For 23 years he met with God and listened to God and then shared God’s message with God’s people. If you know anything about Jeremiah you’ll know that it wasn’t 23 years of unmitigated success – anything but. Much of the time he was ridiculed, abused and imprisoned. Yet day after day, week after week, month after month, year after year, and decade after decade, Jeremiah persistently did what God had called him to do. He didn’t give up, he didn’t move to a city where people were more responsive, he didn’t modify his message. He persistently carried on doing what God had called on him to do. Peterson remarks, “the mark of certain kind of genius is the ability and energy to keep returning to the same task relentlessly, imaginatively, curiously, for a life time. To never give up and go on to something else; never get distracted and be diverted into something else”

I have been thinking a lot about Jeremiah and his persistency the last couple of days. It’s reminded me that what God calls us to do often calls for something we don’t regard as very glamorous; it’s what I would call holy tenacity.

Peterson defines it as the ability to return to our God-given calling “relentlessly, imaginatively, curiously, for a life time. To never give up and go on to something else; never get distracted and be diverted into sometPot-Noodlehing else.” I have to be honest and say holy tenacity doesn’t come easy to me. I belong to the Pot Noodle* generation, where we expect instant results. The stories we tend to celebrate in church life are the leaders and churches who achieve success quickly – 500 new people in five years impresses us. It probably should too. We should celebrate God’s blessings. However, we seldom celebrate those who minister “twenty three years…persistently,” who, like Jeremiah, approach what God has called them to do with a holy tenacity over an extended period.

****

→ WHAT YOU ARE ASKED TO DO
Condense the paragraph of the Jeremiah passage that begins "For 23 years he met with God" into a short bulleted list of its main facts.

→ DATASET ENTRIES
****

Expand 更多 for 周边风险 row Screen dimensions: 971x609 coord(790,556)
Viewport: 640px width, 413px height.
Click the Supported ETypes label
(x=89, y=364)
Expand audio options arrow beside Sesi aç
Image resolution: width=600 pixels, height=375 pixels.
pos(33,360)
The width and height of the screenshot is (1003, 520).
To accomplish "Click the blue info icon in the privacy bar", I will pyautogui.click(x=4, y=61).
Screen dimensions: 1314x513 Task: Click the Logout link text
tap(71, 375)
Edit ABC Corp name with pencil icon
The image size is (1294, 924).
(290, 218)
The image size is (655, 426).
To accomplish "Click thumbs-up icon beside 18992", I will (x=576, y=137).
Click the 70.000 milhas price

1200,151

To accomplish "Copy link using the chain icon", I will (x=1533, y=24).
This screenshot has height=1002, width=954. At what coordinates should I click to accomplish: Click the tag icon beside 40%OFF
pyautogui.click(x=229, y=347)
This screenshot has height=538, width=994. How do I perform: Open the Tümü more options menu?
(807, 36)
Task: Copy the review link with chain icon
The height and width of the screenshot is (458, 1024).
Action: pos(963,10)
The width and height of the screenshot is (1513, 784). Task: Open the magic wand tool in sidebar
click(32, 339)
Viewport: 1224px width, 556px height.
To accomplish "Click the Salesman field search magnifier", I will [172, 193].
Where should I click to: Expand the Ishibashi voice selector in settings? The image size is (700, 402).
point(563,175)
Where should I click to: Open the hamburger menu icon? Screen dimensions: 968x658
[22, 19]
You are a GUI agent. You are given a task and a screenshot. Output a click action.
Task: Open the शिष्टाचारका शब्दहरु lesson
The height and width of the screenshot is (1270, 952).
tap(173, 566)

****

→ SOLUTION
- For 23 years, Jeremiah met with God, listened to God and shared God's message with God's people.
- Those years were far from an unbroken success: he was often ridiculed, abused and imprisoned.
- Still, over decades he persistently did what God had called him to do.
- He did not give up, move to a more responsive city or change his message.
- Peterson describes a kind of genius as the ability and energy to keep returning to the same task for a lifetime without giving up or getting distracted.